O medo é a sensação mais familiar que eu conheço. Todos conhecemos esta sensação mas, acreditem, eu sou capaz de a conhecer ainda melhor que muitos. A sério, a primeira vez que chorei é capaz de não ter sido por estar a respirar pela primeira vez, mas por querer ter medo do mundo exterior e querer desesperadamente voltar para o útero da minha mãe.

Medo de não saber o que dizer. Medo de ser rejeitada. Medo de não ser boa o suficiente.  Medo de não aprender. Medo de falhar. Medo do embaraço (tanto ao ponto de não suportar ver filmes com personagens que acabam sempre em situações embaraçosas). Muito, muito medo. Durante muito tempo, todas as decisões que tomei, relacionamentos e experiências foram controladas pelo medo. Até se tornar cansativo. 

Em muitas situações da minha vida eu tinha medo. Porque é que eu tinha todos estes medos eu não sabia. Às vezes, pareciam ilógicos e completamente aleatórios. Mas quando eu comecei a refletir melhor nesta questão, reparei que tinham algo em comum: a maior parte dos meus receios eram baseados no medo do desconhecido. E se há coisa que o medo odeia é o incerto. Ele aparece cada vez que entramos por caminhos desconhecidos.  O medo é como aquelas mães hipervigilantes que vão atrás do filho cada vez que este está prestes a correr algum risco, e que fará de tudo para o proteger.

A incerteza é  paralisante. Não podemos fazer planos. Não nos conseguimos preparar a 100%. Não conseguimos prever aquilo que vai acontecer. Uma vida sem riscos é uma vida mais segura, sem esta sensação aterrorizadora. Mas também é uma vida mais estúpida, sem aventura, sem amor e sem liberdade. Não é uma vida que eu esteja disposta a aceitar.

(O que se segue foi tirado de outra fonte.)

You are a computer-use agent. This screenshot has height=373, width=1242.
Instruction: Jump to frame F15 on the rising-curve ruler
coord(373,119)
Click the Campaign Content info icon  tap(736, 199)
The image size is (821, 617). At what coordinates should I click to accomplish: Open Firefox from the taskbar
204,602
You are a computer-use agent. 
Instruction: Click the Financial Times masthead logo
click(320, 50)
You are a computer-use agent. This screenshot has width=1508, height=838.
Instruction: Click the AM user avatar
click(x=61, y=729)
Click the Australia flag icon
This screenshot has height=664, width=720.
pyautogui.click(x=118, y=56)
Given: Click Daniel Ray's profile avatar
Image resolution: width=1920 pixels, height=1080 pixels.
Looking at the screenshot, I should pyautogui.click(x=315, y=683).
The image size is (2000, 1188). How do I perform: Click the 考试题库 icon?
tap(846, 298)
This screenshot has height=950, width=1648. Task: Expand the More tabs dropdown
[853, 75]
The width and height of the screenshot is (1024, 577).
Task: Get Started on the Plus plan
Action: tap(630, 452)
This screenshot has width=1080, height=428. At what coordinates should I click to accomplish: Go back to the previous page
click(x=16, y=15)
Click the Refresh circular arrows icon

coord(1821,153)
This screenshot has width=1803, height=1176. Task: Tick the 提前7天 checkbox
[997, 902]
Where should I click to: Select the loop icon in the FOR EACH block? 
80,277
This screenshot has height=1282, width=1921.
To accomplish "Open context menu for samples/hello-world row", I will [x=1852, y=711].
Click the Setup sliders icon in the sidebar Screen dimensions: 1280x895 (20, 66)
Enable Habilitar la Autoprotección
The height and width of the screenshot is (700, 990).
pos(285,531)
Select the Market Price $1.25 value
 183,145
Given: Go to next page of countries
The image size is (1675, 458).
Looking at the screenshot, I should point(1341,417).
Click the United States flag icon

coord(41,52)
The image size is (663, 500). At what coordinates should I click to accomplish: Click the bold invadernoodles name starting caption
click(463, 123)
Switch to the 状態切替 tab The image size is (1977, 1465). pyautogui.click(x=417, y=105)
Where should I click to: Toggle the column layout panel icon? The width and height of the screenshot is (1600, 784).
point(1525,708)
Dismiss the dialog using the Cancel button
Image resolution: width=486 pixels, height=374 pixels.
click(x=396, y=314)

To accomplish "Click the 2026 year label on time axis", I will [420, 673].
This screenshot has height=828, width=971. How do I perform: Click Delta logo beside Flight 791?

Tentei todo o tipo de estratégias para ultrapassar o medo.  Li 1822929 artigos sobre "Como ultrapassar os teus medos",  fingi que não o tinha, escondi-o no fundo das gavetas, tentei lutar contra ele, mas nunca nada resultou. Parecia que ele voltava sempre, mais forte do que antes. 

Há uma cena num filme da saga "Harry Potter" que é uma metáfora perfeitamente do meu medo. Nessa cena, o Ron, o Harry e a Hermione são apanhados por uma espécie de trepadeiras que se prendem aos seus corpos. O Harry e a Hermione depressa se libertam, mas o Ron entra em pânico e, quanto mais luta contra as trepadeiras, mais estas o prendem. Só quando ele deixa de lutar é que estas o libertam. A minha relação com o medo é assim. Só quando eu deixei de lutar contra o medo e o aceitei é que este me deixou de paralisar tanto.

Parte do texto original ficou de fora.